We are delighted to welcome this guest post on electoral funding by Jennifer Kavanagh. Jennifer is a Lecturer in Law at Waterford Institute of Technology and a PhD candidate at Trinity College Dublin.

A recent investigation by the Irish Times has shown that a proportion of the money funding pro-life advocacy groups and campaigns is sourced from overseas. Irish electoral law precludes political parties from using foreign donations to fund their campaigns. However, both advocacy groups and political parties seek to influence the discussion of government policy, yet, are treated differently when it comes to the regulation of political funding. Is it equitable that pressure groups which have a considerable effect on the discussion of government policy are subjected to no regulation as to their financial provenance?

Article 40.6.1 of the Constitution does not allow for the Government to pass legislation regulating speech if the sole purpose of that legislation is to restrict the criticism of Government policy. It must be pointed out that this is a negative right, in that the Government does not need to facilitate such debate but it must not get in the way of that debate. Furthermore, legislation or acts of the Government which tends to undermine a balanced debate on government policy can be held to be unconstitutional as in McKenna and McCrystal.

Donations to Irish political parties are highly regulated by the provisions of the Electoral Act and Standards in Public Office Commission (SIPO).   Donation Statements must be made by every registered political party and can be openly accessed by any member of the public on the website of the SIPO. The regulations on donations have been further strengthened by the provisions of the Electoral Amendment (Political Funding) Act 2012. Under this act, lower thresholds for recordable donations have been implemented. For instance donations over €100 cannot be accepted unless the name and address of the donor is made known.  More importantly, new regulations issued by SIPO in January 2013 expressly preclude the acceptance of donations from any individual who resides outside of the Island of Ireland. This is also extended to companies without an office on the Island of Ireland.

Advocacy groups have just as strong a voice as political parties in the criticism of government policy, yet there is no regulation on the donations given to such groups. Unlike their political counterparts, they do not have to account for the source of money and are not subject to the same prohibitions on accepting money from offshore.
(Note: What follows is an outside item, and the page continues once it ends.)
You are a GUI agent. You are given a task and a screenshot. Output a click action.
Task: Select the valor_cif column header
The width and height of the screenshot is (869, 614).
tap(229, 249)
This is an important point, they are not on a level playing pitch when it comes to funding print and advertisement campaigns which lobby for a change in Government policy or seek to criticise such policies.

Political parties are at a clear disadvantage to such groups. If a broad interpretation of freedom of expression is taken following the jurisprudence of the US first amendment, the regulation of political fundraising in Ireland could be in jeopardy. The cases of Buckley v. Valeo and Citizens United v. Federal Elections Commission successfully argued that restrictions on political fundraising were a restriction on expression. There is an impact on freedom of expression as the imbalance in funding sources results in advocacy groups having a financial advantage when seeking to mount a publicity campaign for their cause over political parties.

As we know, advertising costs money and the ability to fund such advertising depends on the amount of fundraising that may be carried out. This affects print and internet advertisements as s.41(3) prohibits Broadcasters from airing  advertisements which are directed towards a political end.

Therefore, there is a convincing argument to be made that the lack of regulation for advocacy groups as outlined above is constitutionally questionable as it restricts political parties from being able to criticise government policy to the same extent as advocacy groups. This is an area which will hopefully be addressed in the outline scheme of the Lobbying Bill which is due to be released early this year. However no mention of such a proposal was included in the policy paper on Lobbying Reform. The current situation is, firstly, open to abuse and secondly, open to a possible constitutional issue which may have profound repercussions on the regulation of political fundraising in time to come.